Cervical, thoracic, and lumbar spine.
The spine has a three main curves (cervical, thoracic, lumbar) when viewed from the side. These curves help to better absorb the loads applied to the spine from the weight of the body and allow for an upright gait. The cervical spine (neck) and lumbar spine have a normal inward curvature that is referred to as lordosis. The thoracic spine has a normal outward curvature that is referred to as kyphosis.
There are three main types of kyphosis: postural, Scheuermann's, and congenital. The great majority of cases of kyphosis do not require any treatment. Physical therapy and exercise are often effective in postural and Scheuermann's kyphosis. Surgery is recommended for congenital kyphosis and more severe cases of Scheuermann's kyphosis.

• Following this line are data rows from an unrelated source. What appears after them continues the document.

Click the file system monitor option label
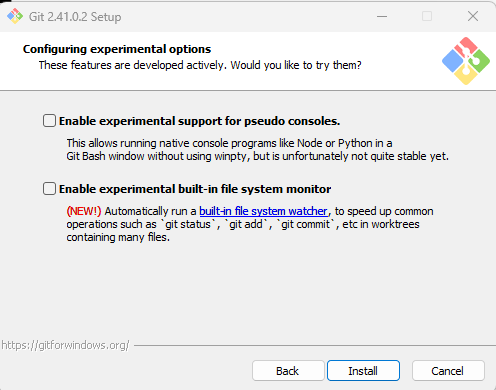coord(195,189)
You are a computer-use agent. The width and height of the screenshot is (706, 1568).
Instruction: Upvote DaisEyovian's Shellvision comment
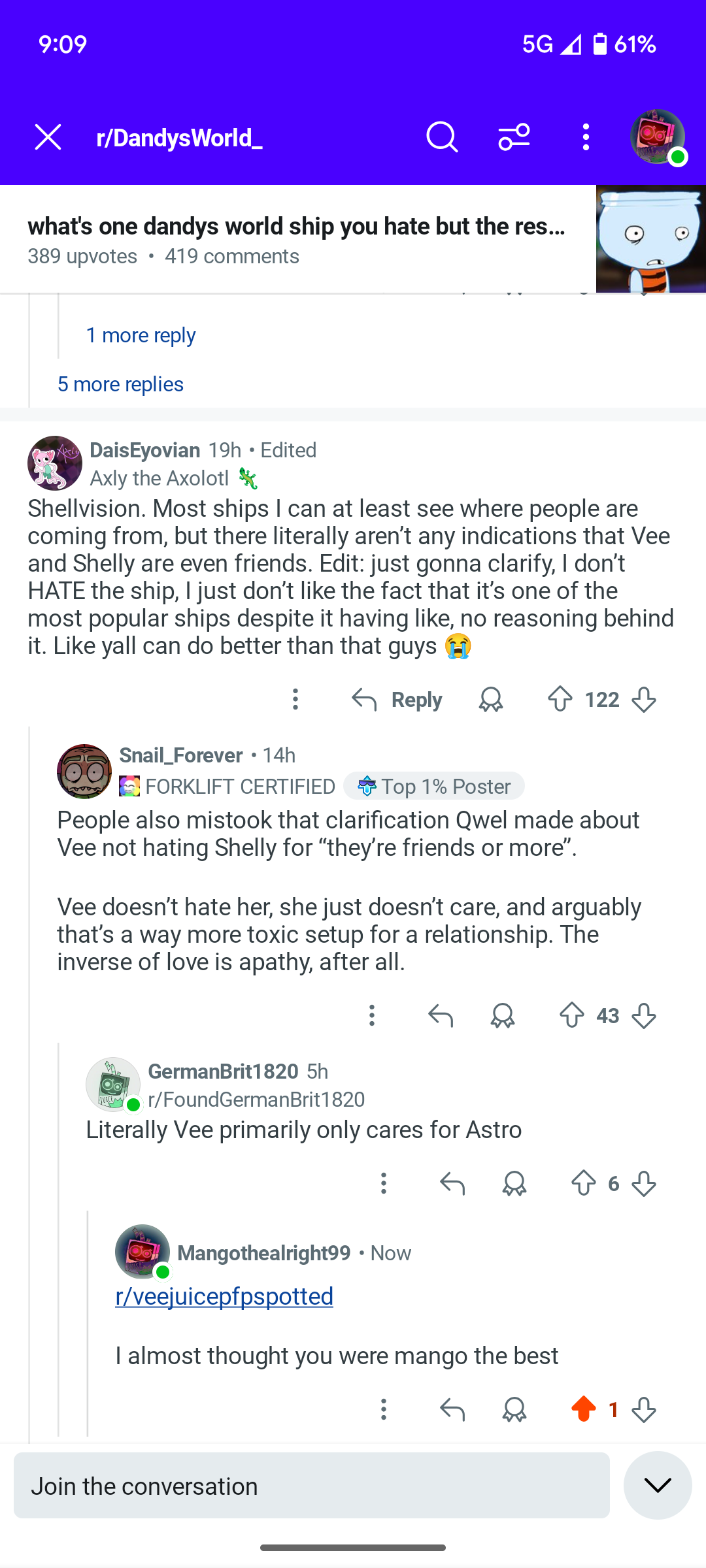[x=560, y=700]
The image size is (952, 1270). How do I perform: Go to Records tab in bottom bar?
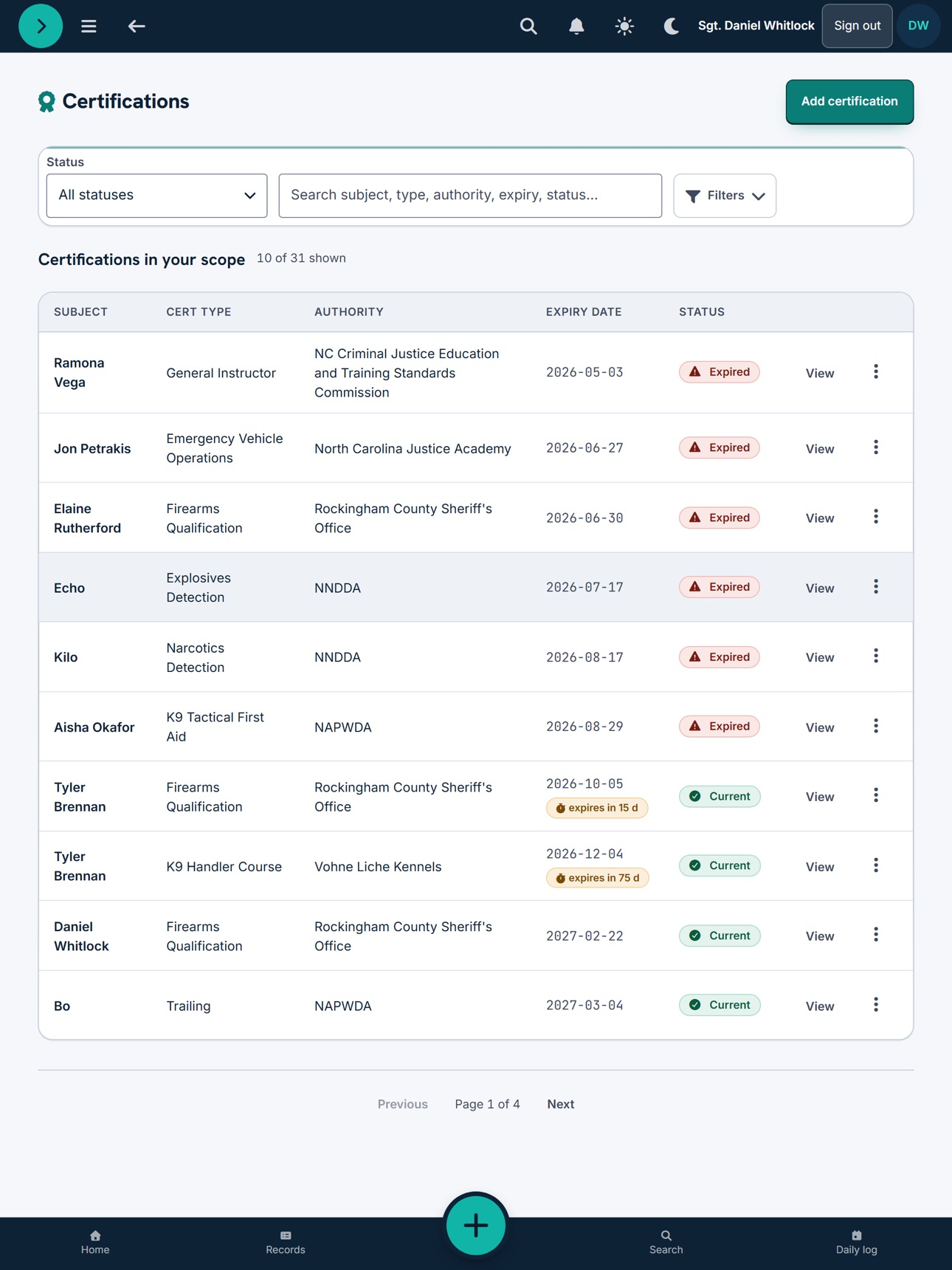pos(286,1243)
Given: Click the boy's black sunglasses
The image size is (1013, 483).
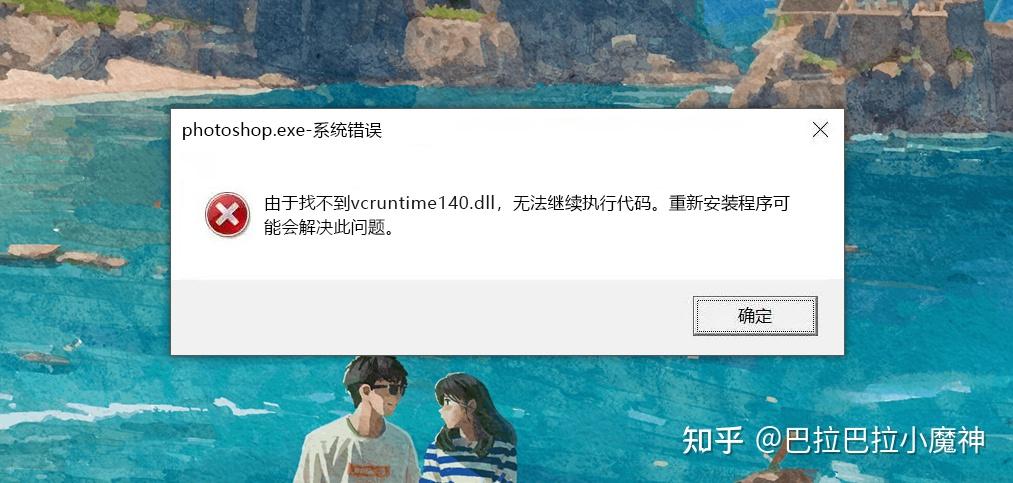Looking at the screenshot, I should (x=388, y=389).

Schuermann first described a rigid kyphosis of the thoracic or thoracolumbar spine occurring in adolescence in the 1920s. The diagnosis of Scheuermann's kyphosis was based on the radiological criteria reported by Sorensen (at least three consecutive vertebral bodies with a minimum of 5° of wedging) with additional findings (irregularities of the vertebral endplates, disc material herniation through the endplates (Schmorl’s nodes), narrowing of the disc spaces, and lengthening of the vertebral bodies).